High Tau expression correlates with reduced invasion and prolonged survival in Ewing sarcoma.

The microtubule-associated protein Tau (encoded by the MAPT gene) is linked to a family of neurodegenerative disorders defined as tauopathies, which are characterized by its brain accumulation in neurofibrillary tangles and neuropil threads. Newly described Tau functions comprise DNA protection, chromatin remodeling, p53 regulation and cell fate modulation, suggesting a role of Tau in oncogenesis.

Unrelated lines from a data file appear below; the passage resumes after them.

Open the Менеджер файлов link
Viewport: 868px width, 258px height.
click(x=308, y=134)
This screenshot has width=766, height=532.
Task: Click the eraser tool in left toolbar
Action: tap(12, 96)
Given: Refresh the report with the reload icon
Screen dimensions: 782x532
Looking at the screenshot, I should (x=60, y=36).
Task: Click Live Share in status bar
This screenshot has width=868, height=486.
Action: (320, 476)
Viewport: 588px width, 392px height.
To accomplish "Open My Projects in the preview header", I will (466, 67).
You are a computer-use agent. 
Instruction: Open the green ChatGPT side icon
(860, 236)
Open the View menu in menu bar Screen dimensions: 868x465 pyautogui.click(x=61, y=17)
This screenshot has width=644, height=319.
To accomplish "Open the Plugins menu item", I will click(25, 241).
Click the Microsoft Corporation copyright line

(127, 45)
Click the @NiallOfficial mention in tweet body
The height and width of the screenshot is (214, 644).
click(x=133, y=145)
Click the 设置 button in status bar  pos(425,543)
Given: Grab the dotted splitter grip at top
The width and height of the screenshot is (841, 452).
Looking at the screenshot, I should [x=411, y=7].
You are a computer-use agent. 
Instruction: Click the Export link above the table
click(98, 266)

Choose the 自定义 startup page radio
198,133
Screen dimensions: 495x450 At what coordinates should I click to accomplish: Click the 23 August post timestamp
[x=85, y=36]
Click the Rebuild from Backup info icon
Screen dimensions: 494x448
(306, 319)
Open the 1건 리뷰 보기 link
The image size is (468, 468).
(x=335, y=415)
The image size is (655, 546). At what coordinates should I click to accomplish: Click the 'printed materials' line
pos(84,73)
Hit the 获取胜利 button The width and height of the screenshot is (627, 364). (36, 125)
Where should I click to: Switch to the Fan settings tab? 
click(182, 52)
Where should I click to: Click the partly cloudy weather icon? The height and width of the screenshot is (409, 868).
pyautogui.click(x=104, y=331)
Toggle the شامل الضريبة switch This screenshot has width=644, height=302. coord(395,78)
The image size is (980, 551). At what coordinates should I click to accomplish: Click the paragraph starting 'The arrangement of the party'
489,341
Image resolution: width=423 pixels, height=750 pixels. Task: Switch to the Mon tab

Bioinformatic-supported characterization of Tau in cancer reveals robust expression in bone cancer cells, in particular Ewing sarcoma (EwS) cell lines. EwS is an aggressive cancer caused by a fusion of members of the FET and ETS gene families, primarily EWSR1::FLI1. Here we found that MAPT is a EWSR1::ETS target gene and that higher Tau expression in EwS cells inhibited their migratory and invasive behavior, consistent with a more immobile and proliferative phenotype observed in EwS. Indeed, we report that high Tau expression is associated with improved overall survival of EwS patients. We also show that the sessile but proliferative phenotype of EWSR1::ETS-high cells may result from a modulatory role of Tau on focal adhesion to extracellular matrix proteins. Our data highlight the utility of determining Tau expression as a prognostic factor in EwS as well as the opportunity to target Tau expression as an innovative EwS therapy.